Osteoporosis (OP) is a significant public health problem with associated fragility fractures, thereby causing large bone defects and difficulty in self-repair. The introduction of human mesenchymal stem cells (hMSCs) is the most promising platform in bone tissue engineering for OP therapy, which induces less side effects than conventional medication. However, the safety and efficiency of the cell-based OP therapy requires the ability to monitor the cell s outcome and biodistribution after cell transplantation. Therefore, we designed an in vivo system to track hMSCs in real time and simultaneously attempted to obtain a significant therapeutic effect during the bone repair process. In this study, we synthesized Ir(III) complex, followed by encapsulation with biodegradable methoxy-poly(ethylene glycol) poly(lactic-co-glycolic acid) nanospheres through double emulsions strategy. The Ir(III) complex nanospheres did not affect hMSC proliferation, stemness, and differentiation and realized highly efficient and long-term cellular labeling for at least 25\xa0days in vivo. The optimal transplantation conditions were also determined first by injecting a gradient number of labeled hMSCs percutaneously into the cranial defect of the nude mouse model.

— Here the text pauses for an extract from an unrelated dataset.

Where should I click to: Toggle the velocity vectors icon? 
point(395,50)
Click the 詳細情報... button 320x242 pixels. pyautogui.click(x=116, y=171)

Next, we applied this method to ovariectomy-induced OP mice. Results showed long-term optical imaging with high fluorescence intensity and computed tomography (CT) scanning with significantly increased bone formation between the osteoporotic and sham-operated bones. During the tracking process, two mice from each group were sacrificed at two representative time points to examine the bony defect bridging via micro-CT morphometric analyses. Our data showed remarkable promise for efficient hMSC tracking and encouraging treatment in bioimaging-guided OP stem cell therapy.